PROBLEM. Copy the part that begins with the line containing "You are a computer-use agent." and ends with the line containing "click(x=523, y=510)", including the requests. Scale every coordinate in the answers by 2.5, rounding to whole numbers with halves rounded up, and omit the pictures.

DATA SHOWN.
^^^^^^^^^^^^^^^^

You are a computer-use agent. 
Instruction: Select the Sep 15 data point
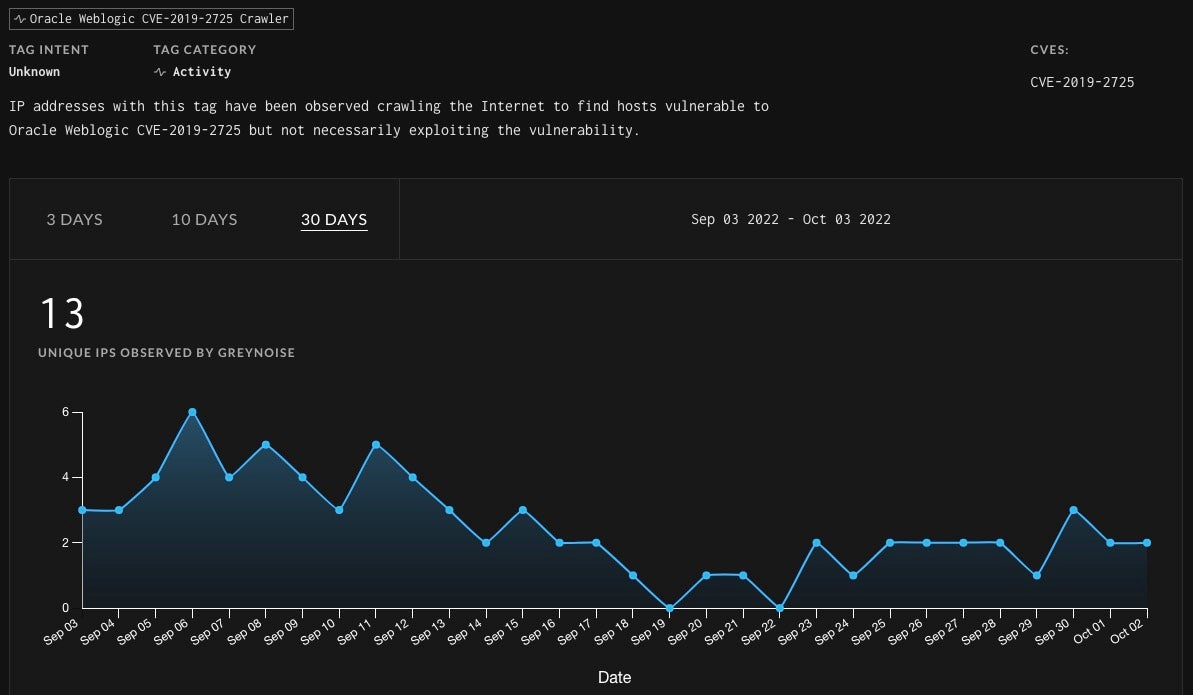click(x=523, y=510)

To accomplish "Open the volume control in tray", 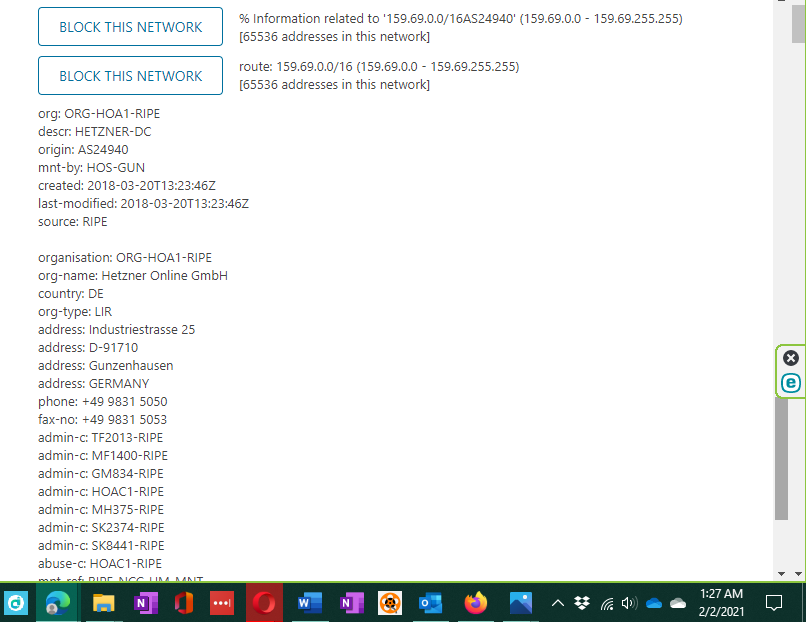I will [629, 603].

^^^^^^^^^^^^^^^^

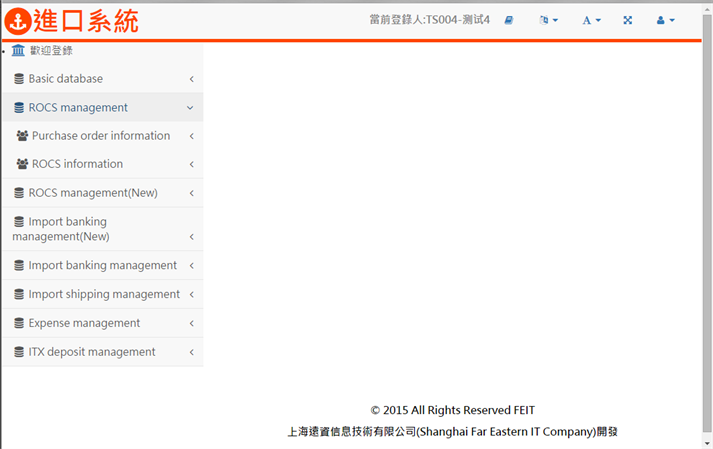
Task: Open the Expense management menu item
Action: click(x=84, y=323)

^^^^^^^^^^^^^^^^

EXERCISE SOLUTION.
You are a computer-use agent. 
Instruction: Select the Sep 15 data point
click(x=1308, y=1275)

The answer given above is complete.